A buildup of salts can damage your plant, so it is good practice to flush the soil regularly, every couple of weeks. This method is tested and very effective.

2) Use Rain or Distilled Water

Although the ideal solution to this problem would be to remove minerals, plants needs them for growth and development. Instead, you can try decreasing salts by watering plants with distilled water or rainwater. Distilled water and rain water contain no minerals. If you have a reverse osmosis water filtering system in your home, you could also use the water treating with it for watering your plants. A reverse osmosis filter removes 70-99% of minerals from water. This is the system I’m using in my home.

Share this post with anyone else worried about how to clean terracotta pots and keep their plants healthy.

Yours Truly,

Mr.Houseplant-signature-tr

8 Comments

  1. Annette Demarest September 16, 2021 at 12:17 pm - Reply

    Thank you for this, really useful – I bought two really nice large terracotta pots, one I varnished on the inside, the other I did not. The one I did not varnish has all the residue, I have emptied, washed, treated with your vinegar tip! thank you ! then will varnish – like the other one…

    • MrHouseplant September 17, 2021 at 7:25 pm - Reply

      My pleasure Annette, glad it was helpful :) I spray painted some of my terracotta pots. It does provide a great look and you won’t need to clean them, but I’m sure you know they will not be porous anymore, they will be like glazed terracotta now. Which means the soil will stay wet longer, which is fine if your plants can handle it – if they are getting enough light and the potting mix is porous enough :)

  2. carole Famiglietti January 5, 2022 at 5:33 pm - Reply

    Thanks for your helpful info. My pot, which is quite haevey, has had a plant in it for about 15 yrs or so. The plant is thriving, even thru some problems. I know you cannot clean pot with plant inside, but I cannot remove it. Is there something else I can do to clean it? I have been using a wet paper towel with a touch of dish detergent.
    Thanks for your help.

    • MrHouseplant January 5, 2022 at 5:48 pm - Reply

      Hi Carole,

      Is the plant too big and heavy to be removed? I use a repotting rake to separate the plant and soil from the edges of the pot, take it out, clean the pot and then put the plant with the soil back in. Plants that have been in soil for so long will usually have the rootball and soil pretty compact and can be pulled out as one piece, without the soil crumbling.

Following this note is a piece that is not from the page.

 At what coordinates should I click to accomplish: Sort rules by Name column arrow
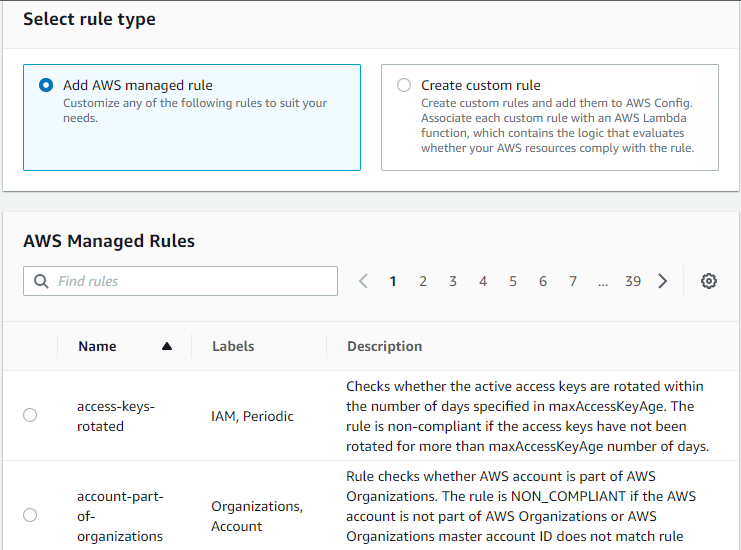point(167,346)
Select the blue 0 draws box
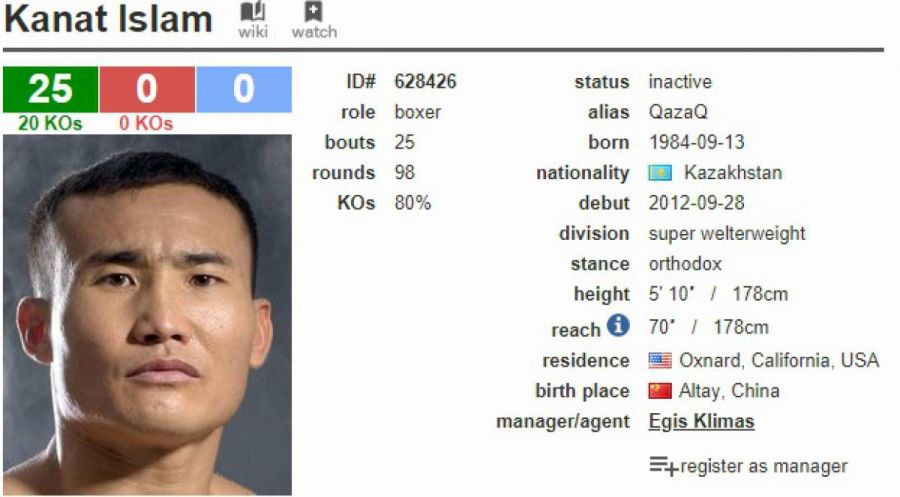 [x=244, y=89]
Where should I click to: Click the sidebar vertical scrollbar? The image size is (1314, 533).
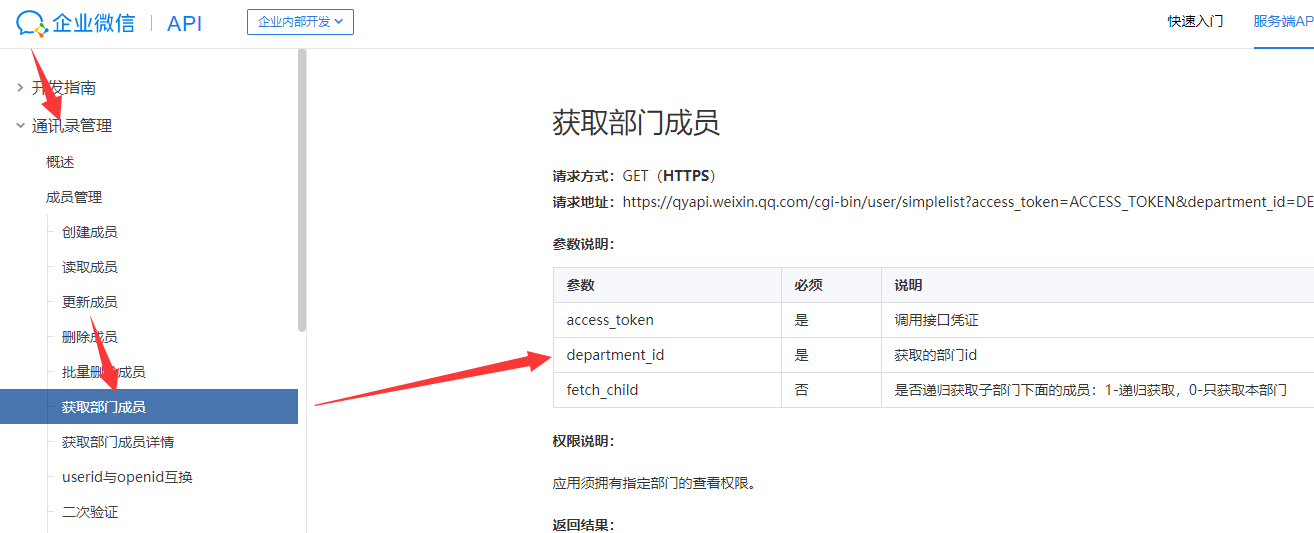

      If the plant has been in the pot for so long, I do recommend repotting it eventually, it will benefit in many ways. I wouldn’t recommend a full report but just a pot up, or at least just adding an inch of soil on the top to provide some additional nutrients, although that will not help with soil compaction and oxygen for the roots, but it will be safer.

      If you can’t take the plant out, try spraying the outside of the pot with vinegar, leaving it for a while, and then washing it off with water. You could use a turkey baster to remove water and vinegar from the saucer.

  3. terracrafts February 19, 2022 at 9:49 am - Reply

    Thank you very much for sharing this awesome information. this is very helpful.

    • MrHouseplant February 19, 2022 at 7:46 pm - Reply

      You’re welcome, I’m glad it’s been helpful

  4. Louise April 15, 2022 at 3:31 pm - Reply

    what do you use for varnish

    • MrHouseplant April 16, 2022 at 4:41 pm - Reply

      Hi Louise, are you looking to apply varnish to terracotta pots or to remove it?